This will be weak, even for a blog post, but I wanted to jot down three questions that are lingering in my mind after about six months of reading and teaching the pastoral epistles.
I find all three questions mildly unsettling, but not for the historical-critical reasons that are supposed to unsettle evangelicals. I take Titus and 1 and 2 Timothy to be by Paul, and the questions only become interesting for me on that basis.
1. Hellenistic Moral Vocabulary. What led Paul to take up the task of appropriating the moral vocabulary of Hellenistic ethics? Why do lists like “temperance, justice, holiness, piety,
sobriety, self-control,” and being “of good reputation” become the key words for Paul’s account of the life of Christians?
Very little in his earlier writings suggest that he is moving toward this task. There’s an extensive vice list in Romans, but it’s stabilized by the ballast of his theological argument, especially from the Old Testament. This is precisely the kind of close argumentation from Scripture that is absent from the pastorals. Philippians also comes close, with “whatever is true, honorable, commendable,” etc. But one of the key things Philippians is about is redefining what those virtue terms mean, in light of Jesus Christ’s voluntary embrace of servanthood and death (see Joe Hellerman’s Reconstructing Honor in Roman Philippi: Carmen Christi as Cursus Pudorum). The pastorals are not marked by these “christianizing” phenomena in their use of the Hellenistic vocabulary.
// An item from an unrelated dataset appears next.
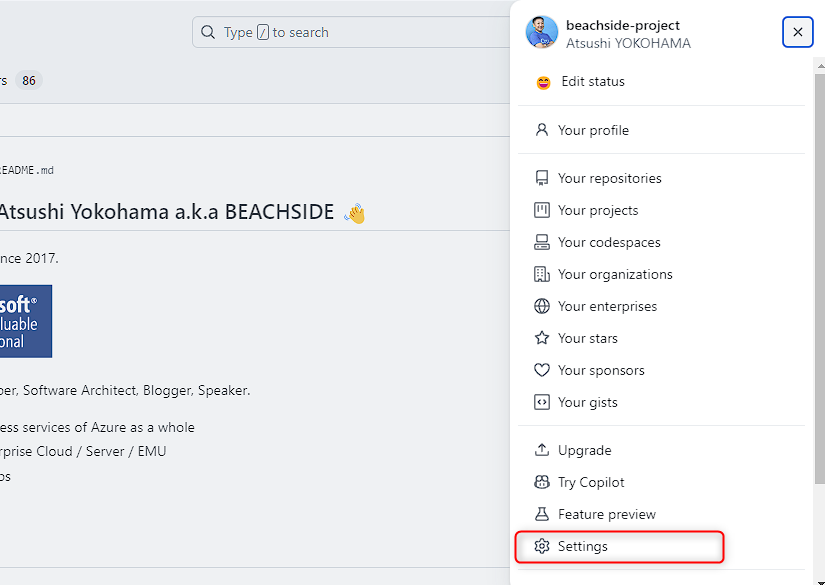Select the Your repositories book icon

(x=541, y=178)
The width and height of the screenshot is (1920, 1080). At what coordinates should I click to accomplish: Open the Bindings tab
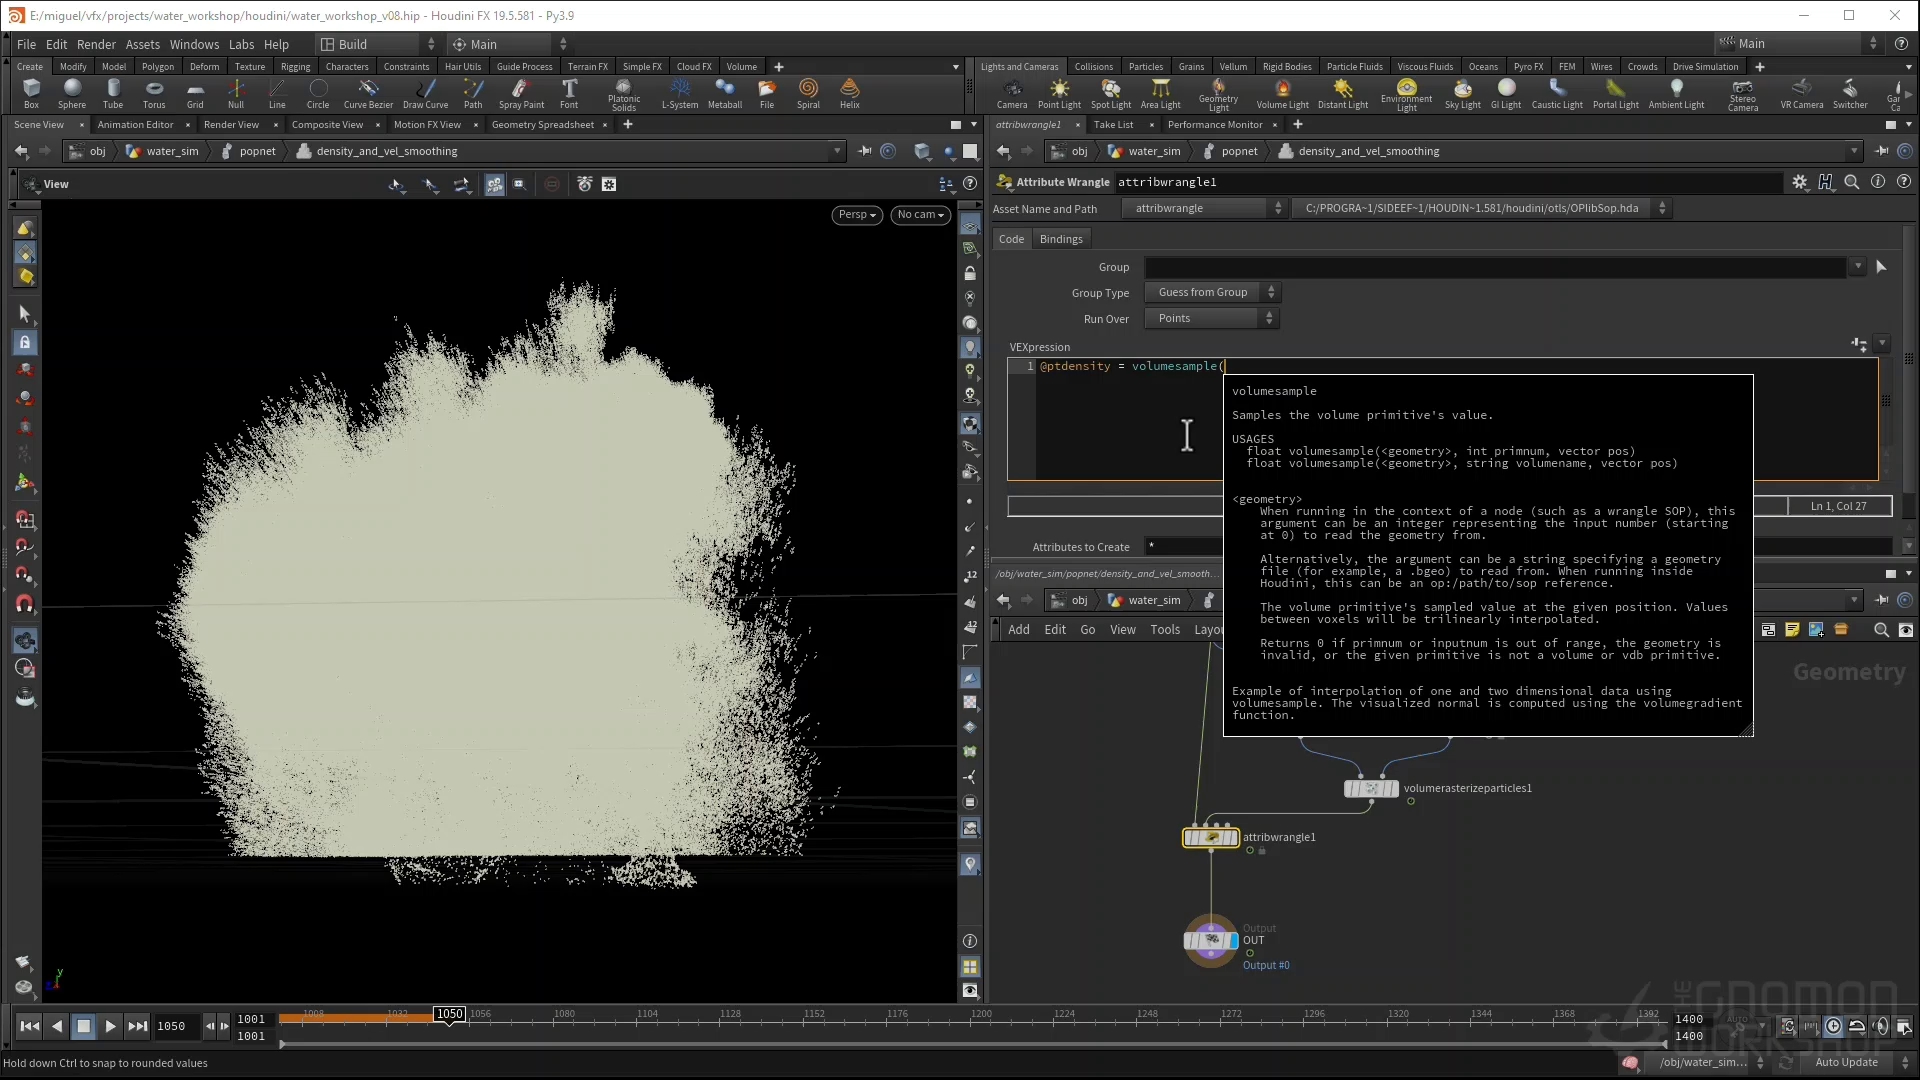tap(1061, 239)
Contextual answers, for instance that Paul is writing to Titus the Greek and Timothy the half-Greek, are unsatisfying. I want to understand the material, properly theological motivation for this act of appropriation.
2. The Church’s Reputation. What is the meaning of Paul’s concern for how outsiders see the church? Lately I’ve been irritated with the way churches seem obsessed with what outsiders think of them. Possibly I’m suffering from middle-age grumpiness, but I often wish Christians would quit surveying non-Christians to see if the non-Christians think the Christians are Jesusy enough. But I’m chastened by the pastoral epistles, where Paul seems quite concerned for the church to maintain a good reputation with outsiders. It even seems to me that the dominant note in his lists of qualifications for elders and deacons is the note of respectability and good reputation in the wider community. It seems we should care about this, and plan for it.
3. A Beautiful Life of Good Works. Whatever the reasons, Paul’s account of Christian holiness in the pastorals finds expression in virtue lists that picture Christians as becoming simply lovely. Their behavior shines forth resplendently and attracts their neighbors to its beauty. Czeslaus Spicq’s book about Paul’s moral theology (a book decisively shaped by Spicq’s deep immersion in the pastorals) describes the Christian this way: “For him, to obey truth, to do good, to live in beauty were one and the same thing.” The “good works” so prominent in the pastorals are codified in the virtue lists, which are catalogs of human goodness, of moral success, of excellence in ethical behavior. My ongoing question about this is how it goes together with the utterly penetrating Christian awareness of sin and forgiveness, of neediness and rescue, of a life in the shadow of the cross. With permission to turn aside to other biblical voices, even other Pauline texts, I know how to put the whole package together. John Webster’s recent meditation on the fruit of the Spirit is exemplary: we must “perceive that what at first glance is a simple list of virtues is only intelligible when we grasp that it rests on the foundation of gospel indicatives.” Just so: Titus knows that we are saved “not because of deeds that we have done in righteousness, but because of his mercy.” But the shadow of the cross doesn’t fall across the message of the pastorals in quite the same way that it falls across the rest of Paul’s writings. I continue to feel the need for a deeper understanding of what the Spirit is saying in these texts in particular, with their peculiar lights and shades.